Brazil’s NGO Wants Dictatorship’s Archives Opened

The Brazilian NGO Torture Never Again (Tortura Nunca Mais) has launched a campaign in favor of opening the archives of the military dictatorship which ruled Brazil from 1964 to 1985.

The issue recently came to light following the publication by a Brasí­lia newspaper, the Correio Brasiliense, of previously unpublished photos of a journalist, Vladimir Herzog, who was arrested and died while in custody in 1975.


There is debate about whether or not the photos really are of Herzog, but agreement in many quarters that the matter needs to be cleared up.


According to Cecí­lia Coimbra, the vice president of Torture Never Again, “This is a very important campaign to rescue a forgotten period in Brazilian history.

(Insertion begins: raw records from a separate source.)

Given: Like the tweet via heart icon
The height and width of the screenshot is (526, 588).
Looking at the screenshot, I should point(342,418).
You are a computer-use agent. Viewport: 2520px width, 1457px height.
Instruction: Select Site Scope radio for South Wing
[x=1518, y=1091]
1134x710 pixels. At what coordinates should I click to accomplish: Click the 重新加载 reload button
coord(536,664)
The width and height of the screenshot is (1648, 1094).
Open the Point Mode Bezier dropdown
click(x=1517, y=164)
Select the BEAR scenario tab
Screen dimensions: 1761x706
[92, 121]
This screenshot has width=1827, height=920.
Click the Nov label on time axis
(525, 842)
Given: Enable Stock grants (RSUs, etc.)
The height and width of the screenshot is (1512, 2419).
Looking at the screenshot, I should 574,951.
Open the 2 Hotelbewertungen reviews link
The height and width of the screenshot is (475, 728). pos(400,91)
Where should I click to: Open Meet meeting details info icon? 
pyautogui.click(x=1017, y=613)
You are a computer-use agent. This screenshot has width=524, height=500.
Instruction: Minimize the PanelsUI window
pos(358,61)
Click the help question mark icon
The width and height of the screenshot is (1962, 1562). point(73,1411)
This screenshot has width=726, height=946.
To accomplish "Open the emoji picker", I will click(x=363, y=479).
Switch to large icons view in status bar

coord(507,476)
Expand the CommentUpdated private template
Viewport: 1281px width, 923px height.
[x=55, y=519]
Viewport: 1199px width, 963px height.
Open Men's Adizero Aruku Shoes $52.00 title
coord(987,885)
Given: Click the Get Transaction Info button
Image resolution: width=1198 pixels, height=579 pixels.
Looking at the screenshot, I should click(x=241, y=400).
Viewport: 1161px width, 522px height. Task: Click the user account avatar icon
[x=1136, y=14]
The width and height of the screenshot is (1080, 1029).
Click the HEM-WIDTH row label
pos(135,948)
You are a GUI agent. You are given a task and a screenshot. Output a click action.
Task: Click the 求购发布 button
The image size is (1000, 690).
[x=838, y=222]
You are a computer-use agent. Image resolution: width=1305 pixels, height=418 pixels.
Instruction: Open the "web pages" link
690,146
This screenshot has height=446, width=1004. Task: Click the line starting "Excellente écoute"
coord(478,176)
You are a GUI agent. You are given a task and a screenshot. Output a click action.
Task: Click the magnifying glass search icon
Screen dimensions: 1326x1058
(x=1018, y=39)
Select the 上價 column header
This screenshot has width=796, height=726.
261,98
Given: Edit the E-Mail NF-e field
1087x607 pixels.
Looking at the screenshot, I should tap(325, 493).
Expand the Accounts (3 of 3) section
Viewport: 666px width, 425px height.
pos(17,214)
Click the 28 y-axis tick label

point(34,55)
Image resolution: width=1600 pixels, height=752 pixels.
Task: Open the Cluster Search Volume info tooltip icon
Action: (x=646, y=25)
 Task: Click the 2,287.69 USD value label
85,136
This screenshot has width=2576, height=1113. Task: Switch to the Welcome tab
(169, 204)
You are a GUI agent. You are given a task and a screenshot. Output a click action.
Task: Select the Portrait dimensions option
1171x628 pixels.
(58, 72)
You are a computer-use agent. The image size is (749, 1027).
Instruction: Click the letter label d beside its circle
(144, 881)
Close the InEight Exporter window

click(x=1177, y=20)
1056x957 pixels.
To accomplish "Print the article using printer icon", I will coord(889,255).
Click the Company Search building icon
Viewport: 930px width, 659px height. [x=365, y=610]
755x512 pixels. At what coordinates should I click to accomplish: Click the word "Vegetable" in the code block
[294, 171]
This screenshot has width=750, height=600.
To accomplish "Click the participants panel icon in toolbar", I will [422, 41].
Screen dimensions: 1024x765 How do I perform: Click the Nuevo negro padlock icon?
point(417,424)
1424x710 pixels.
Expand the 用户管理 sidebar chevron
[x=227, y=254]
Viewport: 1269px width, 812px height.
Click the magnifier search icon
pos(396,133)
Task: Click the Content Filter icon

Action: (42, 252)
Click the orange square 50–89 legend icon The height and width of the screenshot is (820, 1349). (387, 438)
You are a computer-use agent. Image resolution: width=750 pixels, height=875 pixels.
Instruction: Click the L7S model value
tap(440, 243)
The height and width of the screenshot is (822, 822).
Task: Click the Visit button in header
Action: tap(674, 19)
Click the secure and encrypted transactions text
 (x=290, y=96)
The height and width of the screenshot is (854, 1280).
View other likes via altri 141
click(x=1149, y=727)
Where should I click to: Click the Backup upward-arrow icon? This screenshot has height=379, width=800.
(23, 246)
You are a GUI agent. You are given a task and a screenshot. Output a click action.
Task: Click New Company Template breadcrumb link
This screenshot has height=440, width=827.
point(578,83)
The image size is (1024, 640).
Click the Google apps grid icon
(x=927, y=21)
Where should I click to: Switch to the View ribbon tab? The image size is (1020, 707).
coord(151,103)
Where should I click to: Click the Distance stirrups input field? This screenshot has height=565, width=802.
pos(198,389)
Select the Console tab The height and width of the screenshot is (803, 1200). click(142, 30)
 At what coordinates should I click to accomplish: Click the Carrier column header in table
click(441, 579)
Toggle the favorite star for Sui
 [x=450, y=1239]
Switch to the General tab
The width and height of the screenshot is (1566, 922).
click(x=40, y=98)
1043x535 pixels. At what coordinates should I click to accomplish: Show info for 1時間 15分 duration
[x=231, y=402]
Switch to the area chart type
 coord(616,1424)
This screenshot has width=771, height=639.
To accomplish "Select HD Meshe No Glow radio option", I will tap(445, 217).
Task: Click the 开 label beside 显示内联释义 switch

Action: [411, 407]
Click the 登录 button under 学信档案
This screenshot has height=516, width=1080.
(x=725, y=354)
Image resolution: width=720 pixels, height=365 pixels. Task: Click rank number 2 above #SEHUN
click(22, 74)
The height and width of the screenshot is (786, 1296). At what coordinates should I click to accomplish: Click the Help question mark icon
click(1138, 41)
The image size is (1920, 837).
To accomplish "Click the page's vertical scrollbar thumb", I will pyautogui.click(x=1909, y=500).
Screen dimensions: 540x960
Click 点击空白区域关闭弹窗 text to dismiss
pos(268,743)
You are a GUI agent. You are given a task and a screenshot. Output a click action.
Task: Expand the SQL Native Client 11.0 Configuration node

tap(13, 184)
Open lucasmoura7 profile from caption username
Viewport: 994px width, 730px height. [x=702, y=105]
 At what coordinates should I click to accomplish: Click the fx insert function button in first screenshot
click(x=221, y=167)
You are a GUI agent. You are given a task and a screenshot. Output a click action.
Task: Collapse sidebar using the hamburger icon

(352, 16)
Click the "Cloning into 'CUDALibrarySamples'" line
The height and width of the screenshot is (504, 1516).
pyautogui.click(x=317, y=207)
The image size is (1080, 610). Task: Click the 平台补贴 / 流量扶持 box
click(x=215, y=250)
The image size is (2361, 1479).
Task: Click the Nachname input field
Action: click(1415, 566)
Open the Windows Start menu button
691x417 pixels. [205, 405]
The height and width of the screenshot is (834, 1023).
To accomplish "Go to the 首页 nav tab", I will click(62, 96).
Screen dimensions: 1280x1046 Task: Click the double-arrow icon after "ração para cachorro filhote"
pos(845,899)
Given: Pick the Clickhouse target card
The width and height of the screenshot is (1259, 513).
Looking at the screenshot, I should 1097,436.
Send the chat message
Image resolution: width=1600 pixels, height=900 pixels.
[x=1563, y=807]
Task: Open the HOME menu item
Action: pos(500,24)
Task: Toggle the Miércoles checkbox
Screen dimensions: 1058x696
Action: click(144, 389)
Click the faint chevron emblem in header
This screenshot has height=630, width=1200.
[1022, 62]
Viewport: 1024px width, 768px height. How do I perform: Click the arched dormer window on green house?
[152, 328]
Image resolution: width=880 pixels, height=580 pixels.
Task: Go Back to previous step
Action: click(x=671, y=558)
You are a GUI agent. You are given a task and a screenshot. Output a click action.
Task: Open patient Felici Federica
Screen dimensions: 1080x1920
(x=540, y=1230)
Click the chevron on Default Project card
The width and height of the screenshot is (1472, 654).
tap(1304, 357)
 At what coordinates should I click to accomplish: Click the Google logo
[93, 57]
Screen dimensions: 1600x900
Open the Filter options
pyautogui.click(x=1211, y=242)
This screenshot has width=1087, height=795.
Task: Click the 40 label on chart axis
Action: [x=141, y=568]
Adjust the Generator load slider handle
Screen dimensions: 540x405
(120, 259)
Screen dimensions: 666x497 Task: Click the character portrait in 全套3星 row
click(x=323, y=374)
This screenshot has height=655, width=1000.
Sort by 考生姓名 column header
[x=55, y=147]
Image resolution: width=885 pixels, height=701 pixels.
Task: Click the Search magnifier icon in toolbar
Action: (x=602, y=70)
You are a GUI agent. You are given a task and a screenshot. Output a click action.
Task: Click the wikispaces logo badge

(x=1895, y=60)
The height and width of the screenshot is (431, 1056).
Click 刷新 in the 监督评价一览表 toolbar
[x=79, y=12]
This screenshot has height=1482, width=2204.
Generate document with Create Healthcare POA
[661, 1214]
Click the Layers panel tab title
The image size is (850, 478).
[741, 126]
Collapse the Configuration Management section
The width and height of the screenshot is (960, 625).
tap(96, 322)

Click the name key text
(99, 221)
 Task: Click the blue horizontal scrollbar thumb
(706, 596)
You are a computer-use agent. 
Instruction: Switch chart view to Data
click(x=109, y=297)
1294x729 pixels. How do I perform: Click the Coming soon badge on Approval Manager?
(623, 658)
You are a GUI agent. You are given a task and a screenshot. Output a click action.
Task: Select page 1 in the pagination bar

It is a period that Brazilians need to know more about.”


The campaign has two immediate targets: to open the secret archives of the military governments and make the documents there public and also to revoke a decree signed by president Fernando Henrique Cardoso at the end of his term of office allowing ultrasecret documents to be off limits to the public for 50 years or even more.


“We seek to unveil the archives of terror. We have massive national and international support, including Amnesty International,” declared Coimbra.


Torture Never Again was founded 20 years ago by families of people who had disappeared or been killed during the military period and others who decided to work in favor of consolidating democracy in Brazil.


One of the group’s main tasks has been to find the remains of people killed during that period and return them to their families.